[Geselecteerd fragment]:
++++++++++

De heer Omtzigt (CDA): Voorzitter. Ik ben hier niet teruggekeerd, maar ik ben helemaal nieuw in deze commissie. Ook ik hoop op een zeer prettige samenwerking.
Er zijn twee belangrijke zaken voor de huidige demissionaire regering. De eerste belangrijke zaak is de afwikkeling van de huidige begroting en de tweede is de positie die zij in Europa inneemt. Alle andere dossiers, of het nu weigerambtenaren betreft of rekeningrijden, kunnen vrolijk twee weken wachten om te kijken of de onderhandelende partijen eruit komen. Er is namens de onderhandelaars een briefje over de begroting naar het kabinet gestuurd, waarin staat: wilt u alstublieft de begroting op dit, dit, dit en dit punt aanpassen? De CDA-fractie kan begrijpen dat de twee partijen, voordat zij gaan regeren, al een klein beetje vooruit willen regeren. Dat is politici eigen. Mijn eerste vraag aan de minister betreft daarom of hij in- of extern een briefje namens de onderhandelaars heeft gehad dat zij vooruitlopend op enig akkoord toch graag willen dat de regering in ieder geval bepaalde zaken wel of niet doet in Europa. Zij hebben immers een Kamermeerderheid waarop de nieuwe regering zal steunen. Wij willen graag weten of er op de een of andere manier zo'n side letter ontvangen is. Ik sluit op dit punt aan bij de woorden van mijn collega Van Bommel. Dit is echt een kerndiscussie over de vraag waar we met z'n allen in Europa naartoe gaan. Hier lijkt het erop dat we vooral het spelletje spelen «kijken wanneer we welke brief waarnaartoe sturen en vooral zeggen dat we er niet bij zaten».

++++++++++

[Opgaven]:
**A)** Citeer uit het geselecteerde fragment het stuk dat begint bij de woorden "De heer Omtzigt" en stop na "zeer prettige samenwerking.".
**B)** Welke zinnen in het geselecteerde fragment noemen Europa? Geef ze allemaal.

++++++++++

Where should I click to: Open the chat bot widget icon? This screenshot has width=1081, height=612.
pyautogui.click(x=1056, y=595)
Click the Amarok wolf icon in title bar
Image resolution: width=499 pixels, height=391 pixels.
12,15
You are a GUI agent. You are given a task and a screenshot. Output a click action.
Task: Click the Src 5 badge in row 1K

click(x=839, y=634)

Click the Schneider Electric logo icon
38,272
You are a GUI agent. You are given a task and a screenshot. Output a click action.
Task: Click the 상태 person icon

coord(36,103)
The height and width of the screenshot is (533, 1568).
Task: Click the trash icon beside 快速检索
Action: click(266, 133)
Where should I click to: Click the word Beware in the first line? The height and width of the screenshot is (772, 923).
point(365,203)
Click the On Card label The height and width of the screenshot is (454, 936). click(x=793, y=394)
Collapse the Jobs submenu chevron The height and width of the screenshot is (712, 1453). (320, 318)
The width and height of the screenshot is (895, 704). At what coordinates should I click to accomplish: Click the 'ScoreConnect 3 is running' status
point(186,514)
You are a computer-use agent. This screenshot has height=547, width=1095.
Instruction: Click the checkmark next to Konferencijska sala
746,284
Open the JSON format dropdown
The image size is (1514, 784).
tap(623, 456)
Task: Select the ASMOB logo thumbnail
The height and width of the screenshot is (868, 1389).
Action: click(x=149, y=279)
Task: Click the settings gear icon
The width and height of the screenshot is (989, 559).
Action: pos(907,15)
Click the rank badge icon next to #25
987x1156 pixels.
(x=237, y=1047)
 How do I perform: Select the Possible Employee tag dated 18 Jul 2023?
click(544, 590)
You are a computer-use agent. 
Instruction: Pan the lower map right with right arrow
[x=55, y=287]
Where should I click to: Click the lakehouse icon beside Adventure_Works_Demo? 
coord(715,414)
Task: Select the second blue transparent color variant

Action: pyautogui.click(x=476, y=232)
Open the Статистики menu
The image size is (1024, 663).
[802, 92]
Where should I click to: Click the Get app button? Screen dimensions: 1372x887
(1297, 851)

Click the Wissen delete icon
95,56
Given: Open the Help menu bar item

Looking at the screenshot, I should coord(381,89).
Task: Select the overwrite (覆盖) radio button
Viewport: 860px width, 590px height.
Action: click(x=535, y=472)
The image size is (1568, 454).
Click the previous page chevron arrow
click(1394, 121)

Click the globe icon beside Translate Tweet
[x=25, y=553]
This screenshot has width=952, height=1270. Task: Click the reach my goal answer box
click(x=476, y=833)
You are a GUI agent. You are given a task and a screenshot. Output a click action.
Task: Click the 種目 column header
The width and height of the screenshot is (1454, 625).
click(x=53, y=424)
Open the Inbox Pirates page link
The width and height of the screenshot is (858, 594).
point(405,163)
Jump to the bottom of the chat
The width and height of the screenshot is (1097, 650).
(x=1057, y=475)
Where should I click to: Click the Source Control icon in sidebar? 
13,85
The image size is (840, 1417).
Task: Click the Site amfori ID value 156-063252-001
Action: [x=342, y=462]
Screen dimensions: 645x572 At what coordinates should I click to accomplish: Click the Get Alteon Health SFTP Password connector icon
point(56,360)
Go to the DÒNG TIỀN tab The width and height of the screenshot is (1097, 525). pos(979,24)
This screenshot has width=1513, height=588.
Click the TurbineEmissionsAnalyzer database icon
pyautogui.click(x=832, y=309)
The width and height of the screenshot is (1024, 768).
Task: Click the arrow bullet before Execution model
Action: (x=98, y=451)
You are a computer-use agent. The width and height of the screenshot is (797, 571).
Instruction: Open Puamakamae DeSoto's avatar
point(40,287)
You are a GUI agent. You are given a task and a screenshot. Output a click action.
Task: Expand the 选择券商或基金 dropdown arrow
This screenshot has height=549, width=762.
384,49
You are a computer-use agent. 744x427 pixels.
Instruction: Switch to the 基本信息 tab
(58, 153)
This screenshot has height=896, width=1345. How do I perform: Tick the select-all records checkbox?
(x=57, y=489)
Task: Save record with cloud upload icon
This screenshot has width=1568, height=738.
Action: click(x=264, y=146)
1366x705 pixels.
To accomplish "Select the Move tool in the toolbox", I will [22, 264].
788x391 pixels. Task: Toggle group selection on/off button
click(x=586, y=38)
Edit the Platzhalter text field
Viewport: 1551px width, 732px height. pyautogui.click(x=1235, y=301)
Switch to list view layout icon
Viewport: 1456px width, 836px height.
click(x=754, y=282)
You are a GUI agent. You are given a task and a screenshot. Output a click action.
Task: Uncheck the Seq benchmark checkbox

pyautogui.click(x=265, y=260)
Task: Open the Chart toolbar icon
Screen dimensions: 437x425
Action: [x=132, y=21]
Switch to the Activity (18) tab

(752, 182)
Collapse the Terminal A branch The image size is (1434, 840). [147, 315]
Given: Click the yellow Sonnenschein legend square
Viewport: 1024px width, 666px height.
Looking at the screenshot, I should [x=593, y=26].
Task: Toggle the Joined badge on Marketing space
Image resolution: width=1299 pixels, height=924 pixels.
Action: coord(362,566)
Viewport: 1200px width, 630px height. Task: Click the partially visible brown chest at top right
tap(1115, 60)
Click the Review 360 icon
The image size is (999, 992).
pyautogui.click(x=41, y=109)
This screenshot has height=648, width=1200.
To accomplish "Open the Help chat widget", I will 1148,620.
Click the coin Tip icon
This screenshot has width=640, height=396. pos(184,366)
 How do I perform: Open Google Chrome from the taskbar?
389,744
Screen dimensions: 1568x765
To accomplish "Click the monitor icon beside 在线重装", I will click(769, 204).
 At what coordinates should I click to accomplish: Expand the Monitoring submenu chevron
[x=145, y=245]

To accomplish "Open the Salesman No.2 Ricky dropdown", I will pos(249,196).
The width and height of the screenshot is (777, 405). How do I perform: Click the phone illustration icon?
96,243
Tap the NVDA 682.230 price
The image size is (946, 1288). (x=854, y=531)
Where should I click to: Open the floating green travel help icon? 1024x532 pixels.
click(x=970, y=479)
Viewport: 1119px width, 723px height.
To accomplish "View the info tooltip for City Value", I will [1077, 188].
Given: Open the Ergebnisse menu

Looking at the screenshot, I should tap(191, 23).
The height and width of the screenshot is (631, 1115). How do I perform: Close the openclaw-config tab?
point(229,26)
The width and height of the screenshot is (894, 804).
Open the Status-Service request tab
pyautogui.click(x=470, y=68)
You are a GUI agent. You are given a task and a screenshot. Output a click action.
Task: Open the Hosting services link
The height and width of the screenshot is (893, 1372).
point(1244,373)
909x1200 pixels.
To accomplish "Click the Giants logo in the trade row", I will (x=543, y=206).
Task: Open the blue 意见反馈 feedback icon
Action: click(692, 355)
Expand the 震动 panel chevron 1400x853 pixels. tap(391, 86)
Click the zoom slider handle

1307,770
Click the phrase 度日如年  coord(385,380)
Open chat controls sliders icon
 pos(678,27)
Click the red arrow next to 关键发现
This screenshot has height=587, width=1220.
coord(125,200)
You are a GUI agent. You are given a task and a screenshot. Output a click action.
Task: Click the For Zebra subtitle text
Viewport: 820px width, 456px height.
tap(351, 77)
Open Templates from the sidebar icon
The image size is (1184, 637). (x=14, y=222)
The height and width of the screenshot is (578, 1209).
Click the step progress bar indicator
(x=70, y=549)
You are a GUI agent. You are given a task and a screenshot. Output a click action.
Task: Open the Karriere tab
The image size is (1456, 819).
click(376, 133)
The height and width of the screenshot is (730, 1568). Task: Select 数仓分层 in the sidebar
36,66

++++++++++

[Antwoorden]:
**A)**
De heer Omtzigt (CDA): Voorzitter. Ik ben hier niet teruggekeerd, maar ik ben helemaal nieuw in deze commissie. Ook ik hoop op een zeer prettige samenwerking.

**B)**
- De eerste belangrijke zaak is de afwikkeling van de huidige begroting en de tweede is de positie die zij in Europa inneemt.
- Mijn eerste vraag aan de minister betreft daarom of hij in- of extern een briefje namens de onderhandelaars heeft gehad dat zij vooruitlopend op enig akkoord toch graag willen dat de regering in ieder geval bepaalde zaken wel of niet doet in Europa.
- Dit is echt een kerndiscussie over de vraag waar we met z'n allen in Europa naartoe gaan.